Formula One World Championship career
- Nationality: Austrian
- Active years: 1991–1995
- Teams: Leyton House, March, Sauber
- Entries: 42 (41 starts)
- Championships: 0
- Wins: 0
- Podiums: 0
- Career points: 14
- Pole positions: 0
- Fastest laps: 0
- First entry: 1991 Japanese Grand Prix
- Last entry: 1995 Australian Grand Prix

FIA GT1 World Championship career
- Debut season: 2010
- Current team: Swiss Racing Team
- Categorisation: FIA Platinum (until 2016) FIA Gold (2017–)
- Car number: 3
- Starts: 20
- Wins: 0
- Poles: 0
- Fastest laps: 0
- Best finish: 43rd in 2010

24 Hours of Le Mans career
- Years: 1991–1992, 1996–2001, 2008
- Teams: Team Sauber Mercedes, Peugeot Talbot Sport, Porsche AG, Roock Racing, Viper Team Oreca
- Best finish: 3rd (1996)
- Class wins: 2 (1999 and 2000)

Previous series
- 2004–09 2002–03 2001 1999 1998–99 1997 1996 1991–95 1990–91 1990–92 1989–90 1988–89 1988: FIA GT Championship DTM V8Star Series American Le Mans Series FIA GT Championship Italian Superturismo Super Tourenwagen Cup Formula One International Formula 3000 World Sportscars DTM German F3 Austrian F3

Championship titles
- 1999 1989 1988: FIA GT Championship German F3 Austrian F3

= Karl Wendlinger =

Austrian racing driver (born 1968)

Karl Wendlinger (/de/; born 20 December 1968) is an Austrian professional racing and former Formula One driver.

==Mercedes Juniors==
Born in Kufstein, Wendlinger started his career in karting and in Formula Ford before entering the German Formula 3 Championship in 1988. After managing tenth place in that inaugural season, Wendlinger won the crown in 1989, which earned him also a drive in the Mercedes-Benz sportscar team for 1990.
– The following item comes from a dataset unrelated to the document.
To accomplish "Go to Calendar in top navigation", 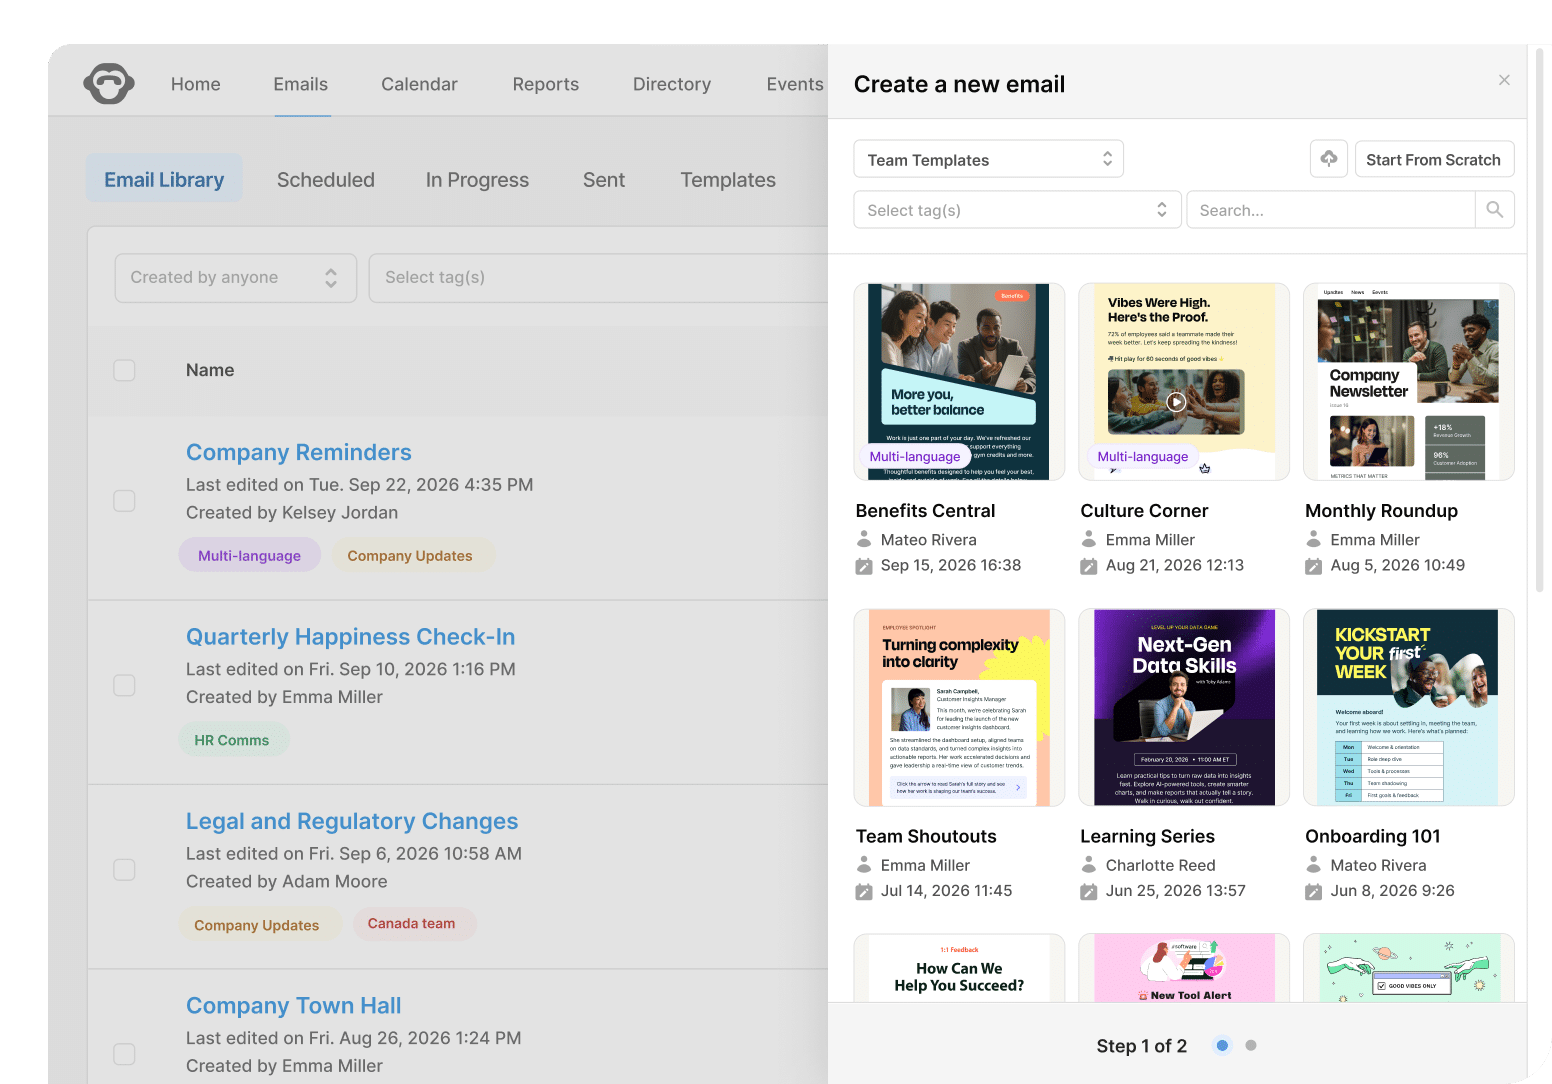I will point(419,85).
Driving the Sauber-Mercedes C11 – alongside Michael Schumacher, Heinz-Harald Frentzen, Mauro Baldi and Jean-Louis Schlesser – the quintet managed to achieve fifth place in the 1990 World Sportscar Championship standings.
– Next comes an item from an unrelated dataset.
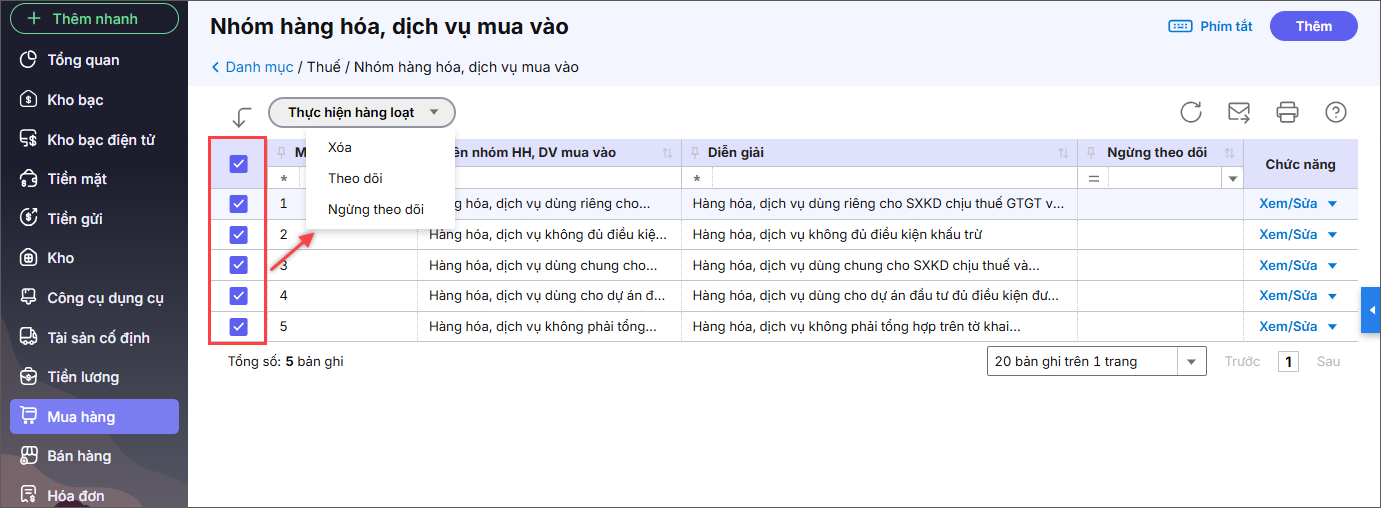Screen dimensions: 1381x508
Task: Open Tài sản cố định in sidebar
Action: point(98,338)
In 1991, Wendlinger continued to race with Mercedes sportscars — alongside a Formula 3000 programme with the Helmut Marko team. Towards the end of the year, Mercedes's team boss Jochen Neerpasch placed two of his protégés in Formula One. Schumacher went to the Jordan team before signing for Benetton, whilst Wendlinger made a low key Formula One debut with the Leyton House outfit for the final two Grands Prix of the season.

==Formula One==

===1991–1992: Leyton House/March===
Wendlinger's Formula One debut came at the 1991 Japanese Grand Prix at Suzuka, bringing some money to the beleaguered Leyton House team in place of long-serving Ivan Capelli. He qualified in 22nd place in a field of 26, but was unable to convert that into anything more, after he retired due to a big collision at turn one, between himself, JJ Lehto, Andrea de Cesaris and Emanuele Pirro. His second race didn't fare much better as the Adelaide circuit was a wash-out, torrential rain leading to a curtailed event. Wendlinger was classified in 20th place, two laps down on eventual winner Ayrton Senna, after aquaplaning on some of the huge puddles of water present that day.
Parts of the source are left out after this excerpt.